The European-style Filston Mansion, originally built for a Colgate heir, has been hit the market for $7.5 million. Considered one of the region’s most historically significant historic estates, it has only changed hands twice before.
Located in Sharon, Connecticut, the estate blends the American Gilded Age with European design influences. While largely preserved in its original state, modern updates include buried electrical lines, a propane furnace, updated plumbing and a commercial generator.
How the Filston House came to be
Construction on the mansion began in 1903 for Romulus Riggs Colgate, grandson of Colgate Company’s founder, William Colgate, and his wife, Susan. Award-winning architect J. William Cromwell Jr. designed and built the property locally referred to as “the Colgate Mansion.” The house wasn’t completed until 1906 at a cost of $2 million, about $46 million in today’s dollars. According to agents Kathy Clair and Pat Lahoud of Sotheby’s International Reality, no room exceeds 23 feet in length, ensuring the house is as intimate as it is extravagant.
The mansion sits on 190 acres of land and has an interior of 12,000 square feet. It flaunts nine bedrooms, five full bathrooms and three half-baths.
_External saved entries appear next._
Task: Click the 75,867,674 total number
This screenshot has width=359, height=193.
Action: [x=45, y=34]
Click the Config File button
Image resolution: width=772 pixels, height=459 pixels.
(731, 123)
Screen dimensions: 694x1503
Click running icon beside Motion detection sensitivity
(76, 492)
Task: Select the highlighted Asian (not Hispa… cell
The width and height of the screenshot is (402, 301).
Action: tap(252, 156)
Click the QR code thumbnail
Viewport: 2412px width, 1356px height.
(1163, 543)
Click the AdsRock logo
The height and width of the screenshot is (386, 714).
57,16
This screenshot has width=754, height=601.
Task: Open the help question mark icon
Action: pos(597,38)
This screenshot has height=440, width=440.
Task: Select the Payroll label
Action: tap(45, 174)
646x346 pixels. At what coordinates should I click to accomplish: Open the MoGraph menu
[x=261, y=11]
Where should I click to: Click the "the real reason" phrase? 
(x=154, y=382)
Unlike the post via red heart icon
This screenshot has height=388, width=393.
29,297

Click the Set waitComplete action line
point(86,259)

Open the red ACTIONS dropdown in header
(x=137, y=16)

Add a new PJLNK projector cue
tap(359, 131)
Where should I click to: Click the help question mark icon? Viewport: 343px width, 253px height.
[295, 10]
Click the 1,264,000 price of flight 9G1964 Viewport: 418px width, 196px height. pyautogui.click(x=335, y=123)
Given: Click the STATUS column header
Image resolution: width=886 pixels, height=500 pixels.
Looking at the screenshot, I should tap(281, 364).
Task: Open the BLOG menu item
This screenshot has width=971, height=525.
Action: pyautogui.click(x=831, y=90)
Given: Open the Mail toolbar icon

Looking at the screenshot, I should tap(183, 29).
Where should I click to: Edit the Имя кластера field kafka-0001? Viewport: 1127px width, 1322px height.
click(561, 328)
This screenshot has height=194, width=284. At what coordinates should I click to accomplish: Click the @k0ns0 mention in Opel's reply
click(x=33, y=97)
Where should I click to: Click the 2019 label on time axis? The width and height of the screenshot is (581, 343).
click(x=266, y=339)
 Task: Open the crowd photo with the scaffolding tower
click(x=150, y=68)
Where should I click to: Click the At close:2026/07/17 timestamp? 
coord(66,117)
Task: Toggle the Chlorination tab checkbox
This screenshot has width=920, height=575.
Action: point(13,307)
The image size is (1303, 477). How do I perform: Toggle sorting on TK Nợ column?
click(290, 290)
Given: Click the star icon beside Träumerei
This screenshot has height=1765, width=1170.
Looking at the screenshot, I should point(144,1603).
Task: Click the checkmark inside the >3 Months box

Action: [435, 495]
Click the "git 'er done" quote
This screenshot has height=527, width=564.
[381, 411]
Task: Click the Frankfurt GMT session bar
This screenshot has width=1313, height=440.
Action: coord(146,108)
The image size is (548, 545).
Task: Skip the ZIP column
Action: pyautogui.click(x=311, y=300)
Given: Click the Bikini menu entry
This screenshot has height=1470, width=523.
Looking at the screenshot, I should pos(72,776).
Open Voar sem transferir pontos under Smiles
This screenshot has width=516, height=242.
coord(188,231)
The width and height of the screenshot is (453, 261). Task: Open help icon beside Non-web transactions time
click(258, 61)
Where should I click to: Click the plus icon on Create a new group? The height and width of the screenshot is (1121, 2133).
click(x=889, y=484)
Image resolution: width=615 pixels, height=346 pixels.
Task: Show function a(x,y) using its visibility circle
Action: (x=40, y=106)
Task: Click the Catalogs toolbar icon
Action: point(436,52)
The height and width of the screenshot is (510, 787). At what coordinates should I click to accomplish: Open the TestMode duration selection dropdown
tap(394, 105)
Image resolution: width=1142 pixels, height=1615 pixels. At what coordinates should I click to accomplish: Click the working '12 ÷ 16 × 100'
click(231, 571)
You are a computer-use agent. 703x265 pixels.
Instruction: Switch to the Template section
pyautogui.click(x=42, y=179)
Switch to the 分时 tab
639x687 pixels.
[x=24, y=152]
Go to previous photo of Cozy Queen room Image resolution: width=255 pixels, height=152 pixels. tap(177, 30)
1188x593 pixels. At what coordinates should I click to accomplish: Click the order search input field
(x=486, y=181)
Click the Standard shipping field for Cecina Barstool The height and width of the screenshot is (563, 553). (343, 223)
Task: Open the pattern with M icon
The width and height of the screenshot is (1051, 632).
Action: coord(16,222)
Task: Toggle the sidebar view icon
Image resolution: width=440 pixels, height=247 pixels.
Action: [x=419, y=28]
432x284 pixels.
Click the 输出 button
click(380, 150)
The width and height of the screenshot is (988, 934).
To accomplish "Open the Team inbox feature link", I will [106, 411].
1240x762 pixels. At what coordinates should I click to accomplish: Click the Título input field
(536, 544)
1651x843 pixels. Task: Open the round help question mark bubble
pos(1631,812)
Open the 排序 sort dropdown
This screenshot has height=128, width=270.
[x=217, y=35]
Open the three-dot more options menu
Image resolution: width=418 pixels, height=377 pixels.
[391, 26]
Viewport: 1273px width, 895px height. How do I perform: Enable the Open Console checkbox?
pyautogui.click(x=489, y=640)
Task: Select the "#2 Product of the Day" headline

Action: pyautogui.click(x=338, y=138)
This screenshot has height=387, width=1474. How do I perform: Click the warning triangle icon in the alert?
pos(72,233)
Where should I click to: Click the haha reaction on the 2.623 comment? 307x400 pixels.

The Colgates were active participants in the mansion’s design, creating a mix of Neo-Gothic, Palladian, Italian Renaissance and French Empire elements, creating an eclectic but harmonious European-inspired design.
Architectural specifics
Guests on the property are greeted with wrought iron gates embellished with the Colgate family crest, then pulled into the Great Reception Hall. This ballroom features caricatures of noblemen, clergy and English townspeople lining the walls above green marble-lined oak floors accented with gilded details. Down the hall are the dining room, living room, billiard room and study. At the end of the hall stands the original Butterfly staircase, remarkably preserved. The property contains horse facilities, a library, three fireplaces, a carriage house, original wide carriage trails, gardens, stables, staff quarters and an outdoor pool.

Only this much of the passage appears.